__What you need to do__:
Reproduce without any pictures the lines from the one that contains "Instruction: Click the" through the end of the records, exactly as written.

__Exercise materials__:

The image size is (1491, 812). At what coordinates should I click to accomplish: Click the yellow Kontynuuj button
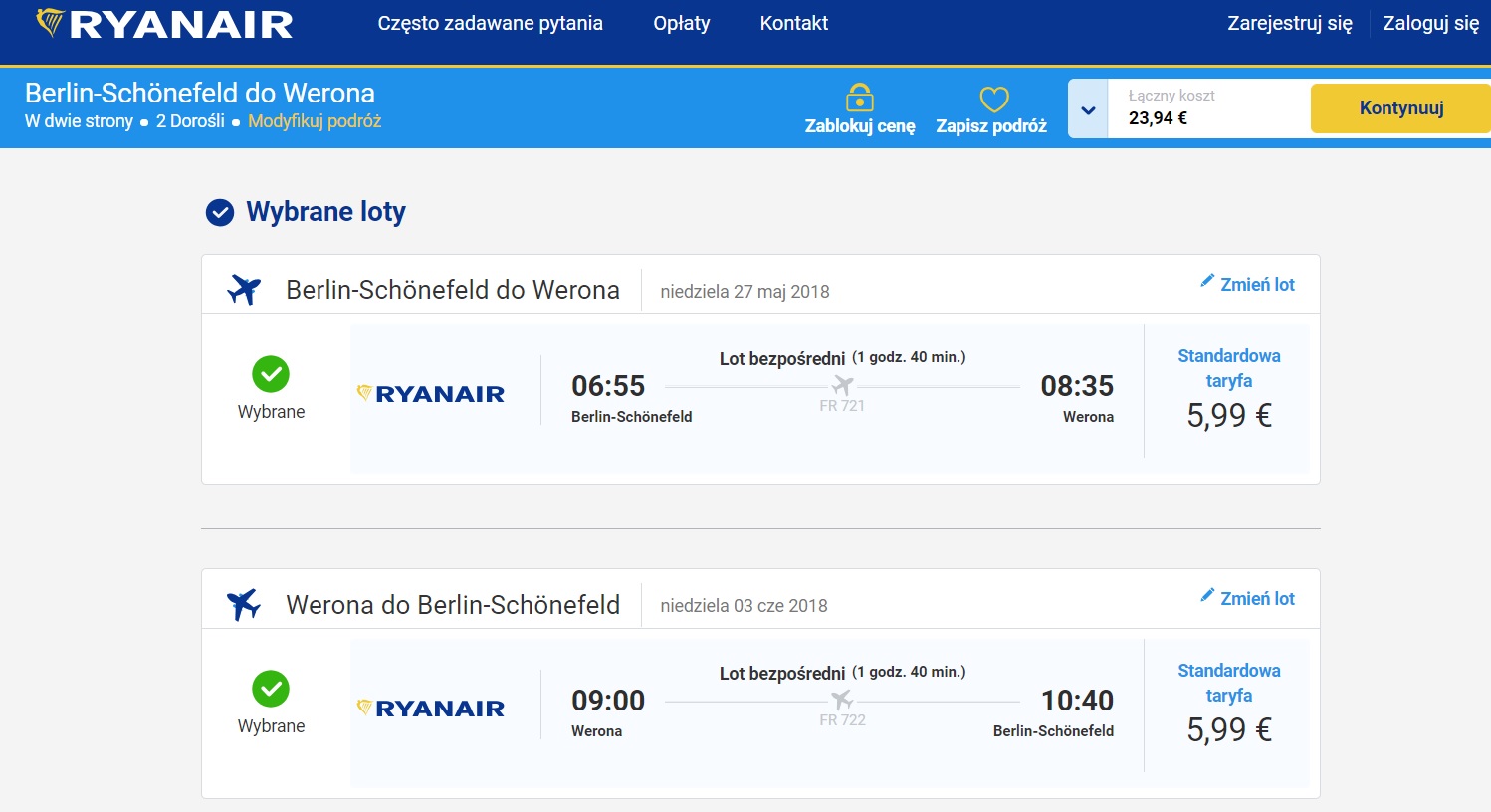click(1401, 108)
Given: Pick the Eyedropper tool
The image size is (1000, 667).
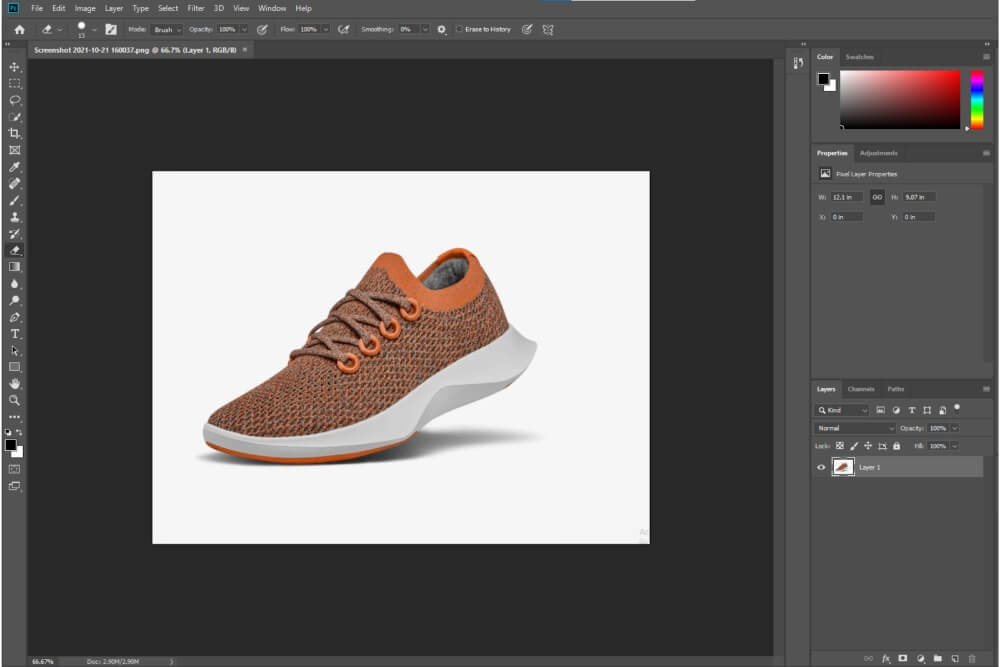Looking at the screenshot, I should pyautogui.click(x=15, y=167).
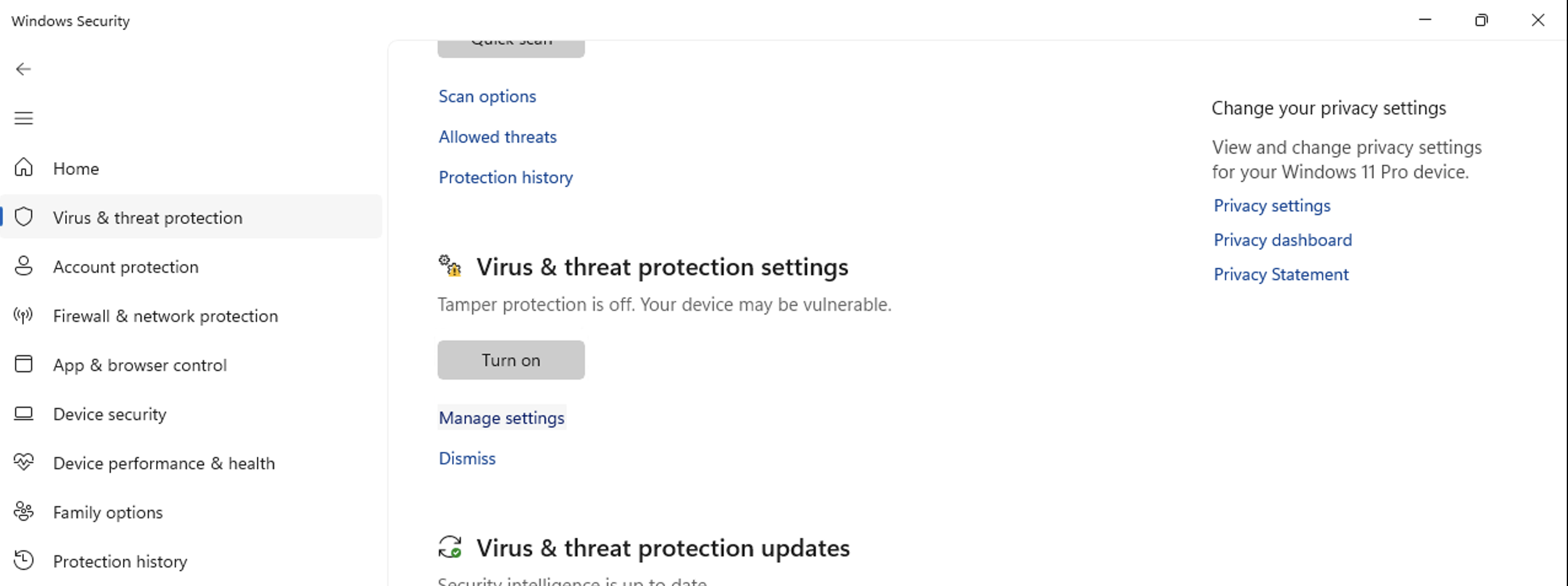
Task: Open the Manage settings link
Action: (x=501, y=418)
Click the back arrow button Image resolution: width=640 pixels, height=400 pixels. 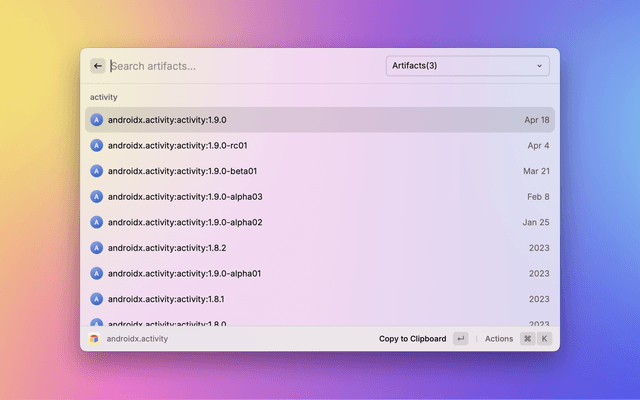click(98, 66)
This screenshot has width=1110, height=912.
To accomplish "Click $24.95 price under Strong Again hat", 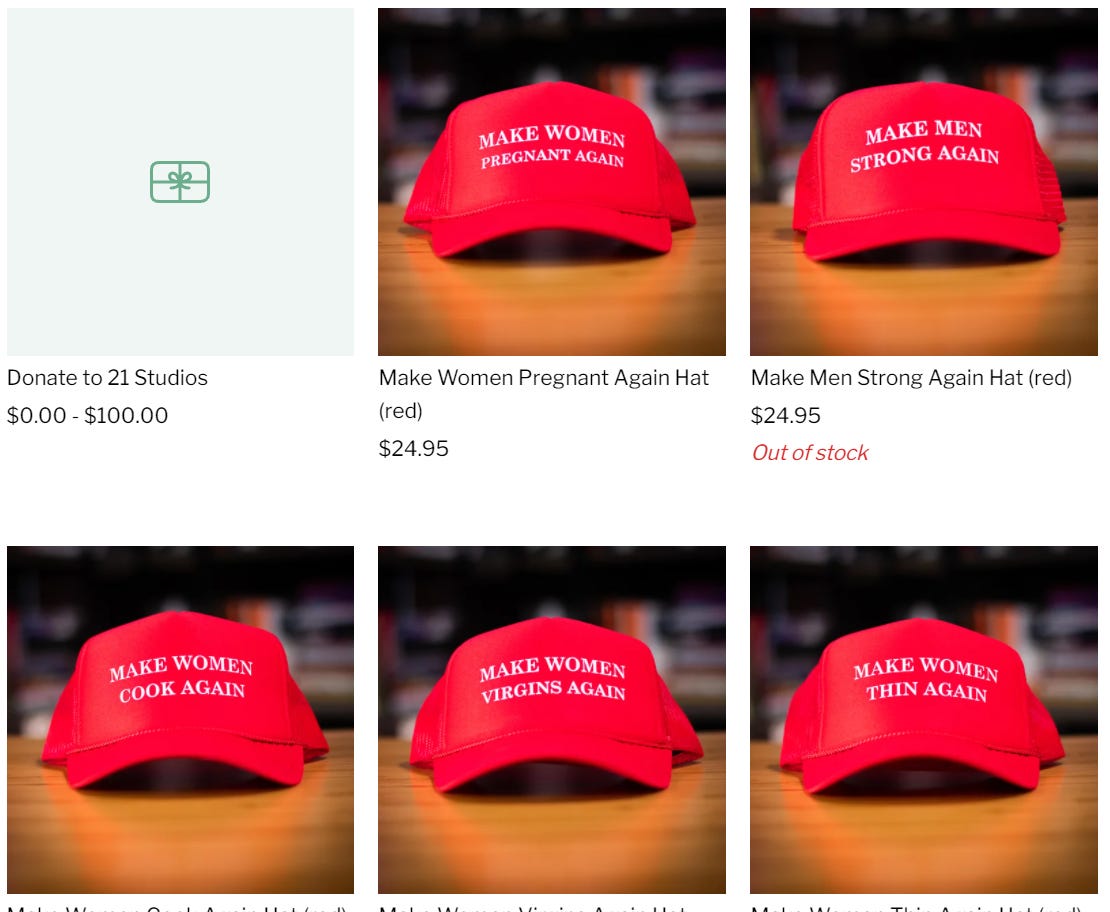I will (786, 415).
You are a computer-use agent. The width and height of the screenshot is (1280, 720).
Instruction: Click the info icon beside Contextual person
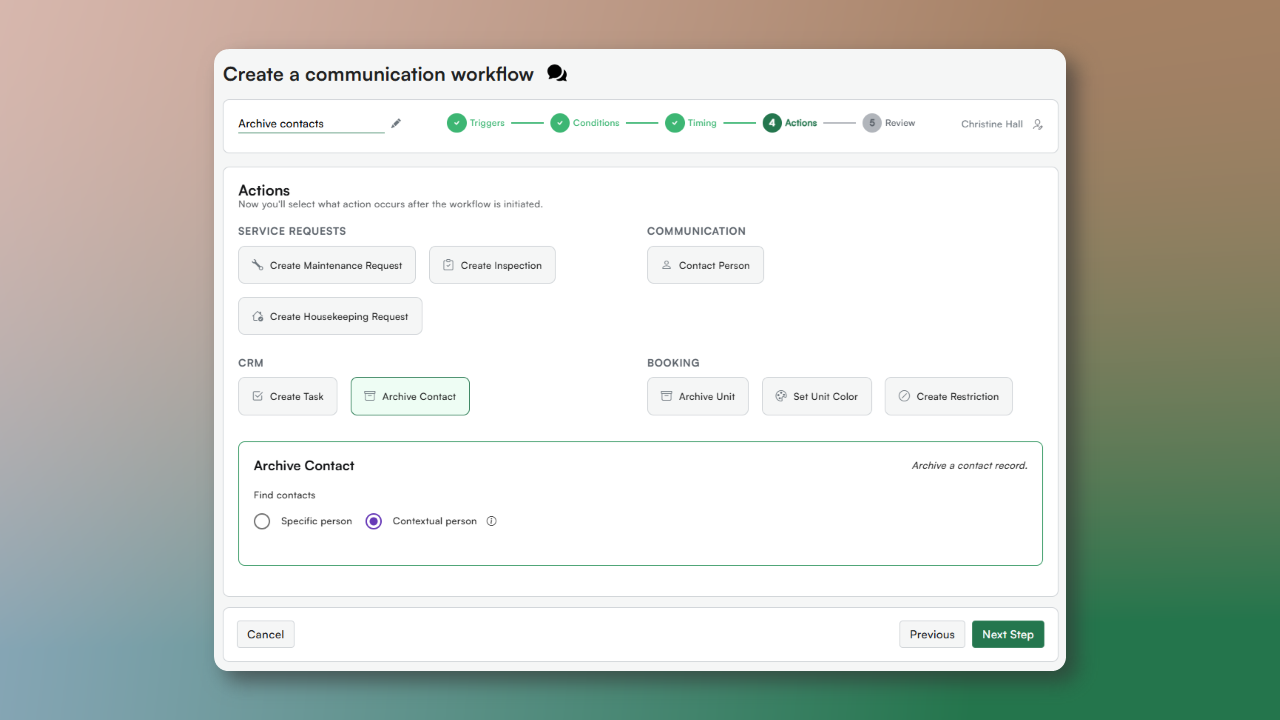click(491, 521)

__Output of the exercise__:
Instruction: Click the info icon beside Contextual person
click(491, 521)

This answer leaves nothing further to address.